Similarly, the conceptual to internal transformer reads both the conceptual and internal schemata information from the metadatabase via interface 36 and translates the incoming query from interface 31 into a query understood by interface 30.

Finally, the internal schema to storage transformer reads the internal schema definition from the metadatabase via interface 34 and translates the query into operating system calls to retrieve the data from storage via interface 21.

When the operating system returns the requested data, the database system executes the transformation process in reverse as it prepares a response to return to the user.

NB: If this process took place every time we queried the database, the system would be incredibly inefficient. The process looks slightly different in production database systems, but the overall functionality is as we just described.

Metadata Chart

Let's look at a slightly different illustration.

A metadata chart describing the ANSI/SPARC 3-level database
architecture.

Database administration (DBA) staff includes the three human roles responsible for defining conceptual, internal, and external schemata. These individuals create those definitions using data definition language (DDL) statements, and the DDL compiler compiles those definitions and stores them in the metadatabase.

A casual user writes an interactive query compiled and optimized by the query compiler and query optimizer, respectively. After this preprocessing step, the system sends the query as a DBA command to the runtime database processor, which will execute it with other queries on the database.

Application programmers write programs consisting of host language code with embedded database access. The precompiler receives that code, out of which comes the host language code and the database manipulation statements. These components have their respective compilers, and the compilation outputs combine into a compiled transaction that the runtime database processor receives and executes against the database.

Since there may be many concurrent users querying the database, a concurrency control subsystem ensures that the runtime processor executes the competing transactions on the database in the proper order.

Metadata - What is It?

There are two types of metadata: system metadata and business metadata.
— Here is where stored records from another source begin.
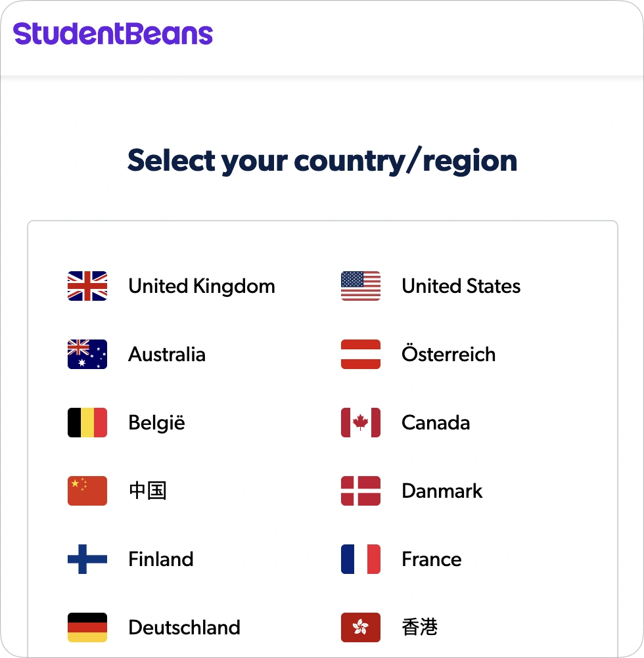Choose the 香港 text link

click(419, 628)
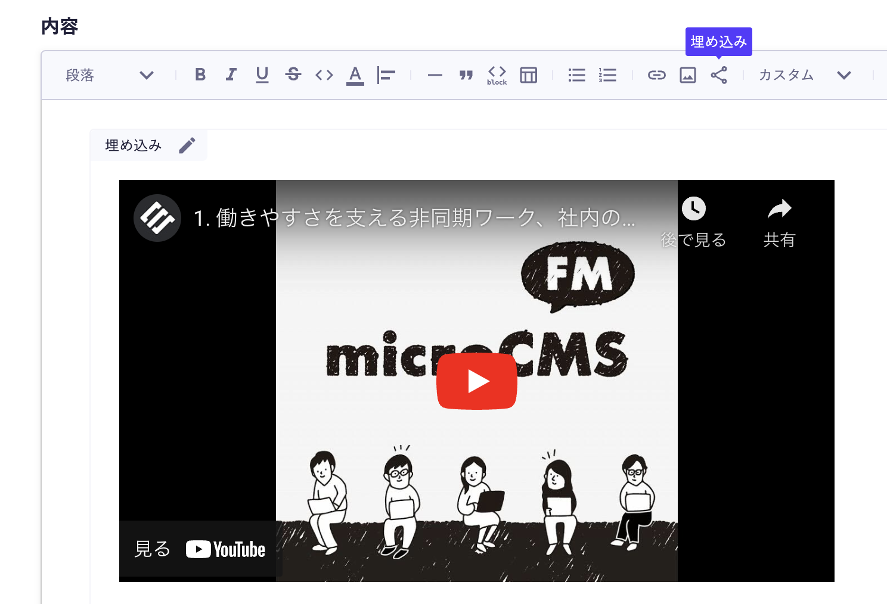
Task: Toggle underline formatting
Action: (x=262, y=74)
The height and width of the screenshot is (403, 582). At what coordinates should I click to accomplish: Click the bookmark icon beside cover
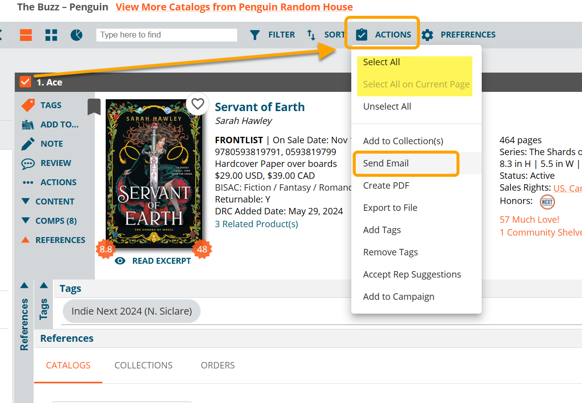coord(94,106)
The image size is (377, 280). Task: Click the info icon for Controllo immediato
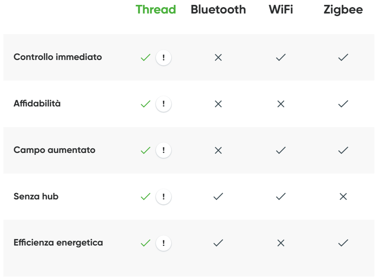point(163,58)
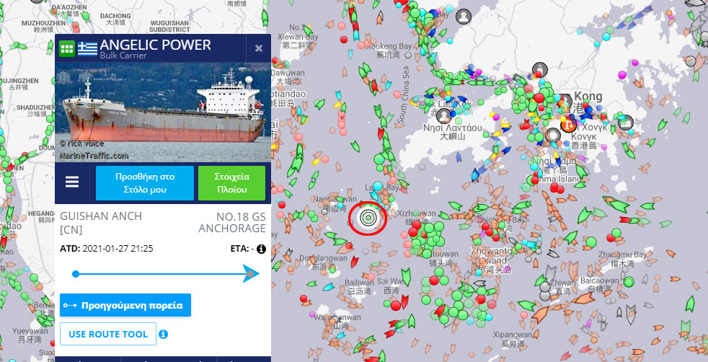Click the USE ROUTE TOOL button
This screenshot has height=362, width=708.
point(108,334)
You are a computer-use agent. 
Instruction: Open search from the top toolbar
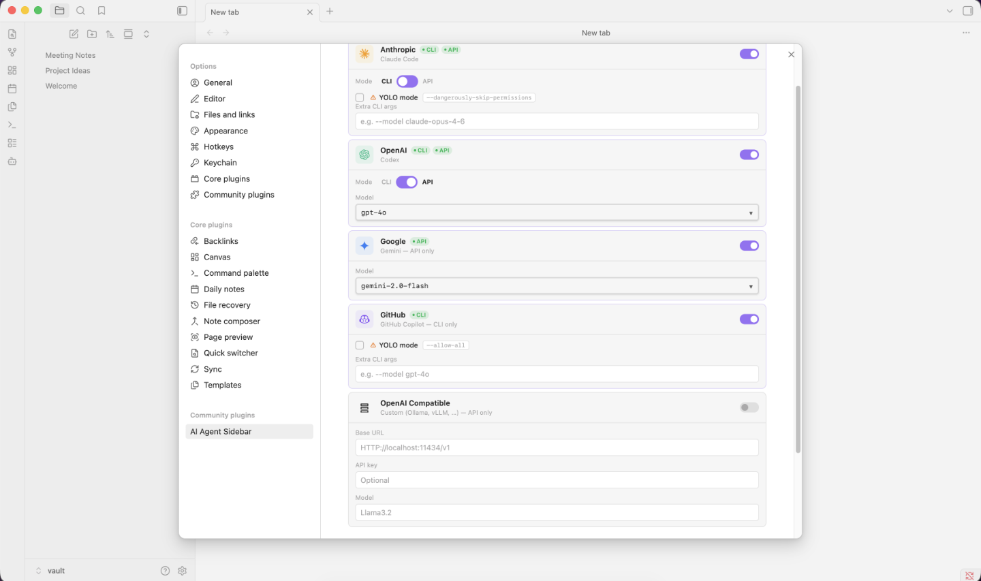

System metadata answers the following questions:

Where did data come from?
How has data changed?
How is data stored?
How is data mapped?
Who owns the data?
Who can access the data?

Systems metadata also provides information on data usage history and statistics. Systems metadata is critical for a database management system to function correctly.

Business metadata answers the following questions:

What data is available?
Where is the data located?
What does the data mean?
How can I access the data?
How current is the data?

Additionally, business metadata can also provide information about predefined reports and queries. Business metadata is critical for business. For example, data warehouse applications cannot run without business metadata. Later in this course, we will discuss metadata and its use in data archival.